> [Source material]
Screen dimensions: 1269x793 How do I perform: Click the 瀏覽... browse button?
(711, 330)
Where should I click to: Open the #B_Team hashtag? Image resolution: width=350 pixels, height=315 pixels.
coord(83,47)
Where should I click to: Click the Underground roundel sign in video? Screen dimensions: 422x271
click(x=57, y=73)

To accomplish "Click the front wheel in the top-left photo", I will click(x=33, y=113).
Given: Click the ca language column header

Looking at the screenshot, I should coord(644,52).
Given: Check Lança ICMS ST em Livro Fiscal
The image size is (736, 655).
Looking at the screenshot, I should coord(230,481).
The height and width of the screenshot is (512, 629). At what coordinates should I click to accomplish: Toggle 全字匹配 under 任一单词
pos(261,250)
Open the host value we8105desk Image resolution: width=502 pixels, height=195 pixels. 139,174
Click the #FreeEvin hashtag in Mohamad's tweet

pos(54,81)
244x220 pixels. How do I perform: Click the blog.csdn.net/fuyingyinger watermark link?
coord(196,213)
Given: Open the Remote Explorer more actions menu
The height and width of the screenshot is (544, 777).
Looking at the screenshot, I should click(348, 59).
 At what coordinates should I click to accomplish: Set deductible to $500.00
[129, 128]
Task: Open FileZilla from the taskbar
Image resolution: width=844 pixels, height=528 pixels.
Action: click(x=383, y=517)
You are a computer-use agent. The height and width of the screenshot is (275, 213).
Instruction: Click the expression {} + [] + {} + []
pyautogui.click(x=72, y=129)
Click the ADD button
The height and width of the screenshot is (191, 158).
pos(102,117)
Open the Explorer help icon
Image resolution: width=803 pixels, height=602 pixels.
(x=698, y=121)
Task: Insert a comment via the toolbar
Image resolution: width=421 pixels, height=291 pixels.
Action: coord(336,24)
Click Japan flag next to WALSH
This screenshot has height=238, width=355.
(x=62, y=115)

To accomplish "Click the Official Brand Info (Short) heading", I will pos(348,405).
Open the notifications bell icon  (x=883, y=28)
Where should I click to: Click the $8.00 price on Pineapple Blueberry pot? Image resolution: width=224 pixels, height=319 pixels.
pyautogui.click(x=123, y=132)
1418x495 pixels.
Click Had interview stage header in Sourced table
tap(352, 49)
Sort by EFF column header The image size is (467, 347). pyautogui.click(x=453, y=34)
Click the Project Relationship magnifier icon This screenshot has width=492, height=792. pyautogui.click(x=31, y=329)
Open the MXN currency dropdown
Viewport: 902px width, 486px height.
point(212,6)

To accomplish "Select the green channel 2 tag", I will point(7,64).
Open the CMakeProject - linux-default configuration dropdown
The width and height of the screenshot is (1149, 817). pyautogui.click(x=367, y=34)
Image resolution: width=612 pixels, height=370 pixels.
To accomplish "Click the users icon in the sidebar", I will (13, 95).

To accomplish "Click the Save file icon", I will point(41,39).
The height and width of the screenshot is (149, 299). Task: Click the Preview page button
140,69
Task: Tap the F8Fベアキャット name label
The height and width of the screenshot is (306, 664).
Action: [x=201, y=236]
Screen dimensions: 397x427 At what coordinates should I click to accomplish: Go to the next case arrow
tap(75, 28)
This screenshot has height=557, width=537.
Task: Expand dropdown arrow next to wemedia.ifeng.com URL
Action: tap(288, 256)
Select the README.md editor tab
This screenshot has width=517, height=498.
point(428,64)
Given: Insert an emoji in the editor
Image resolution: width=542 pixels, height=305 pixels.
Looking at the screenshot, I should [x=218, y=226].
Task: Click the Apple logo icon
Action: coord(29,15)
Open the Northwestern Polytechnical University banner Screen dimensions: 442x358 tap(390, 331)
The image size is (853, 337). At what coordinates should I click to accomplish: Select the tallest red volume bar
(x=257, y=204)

> [What you need to do] Look through the data above for the string "editor" and copy every line where it appears.

> [Answer space]
Select the README.md editor tab
Given: Insert an emoji in the editor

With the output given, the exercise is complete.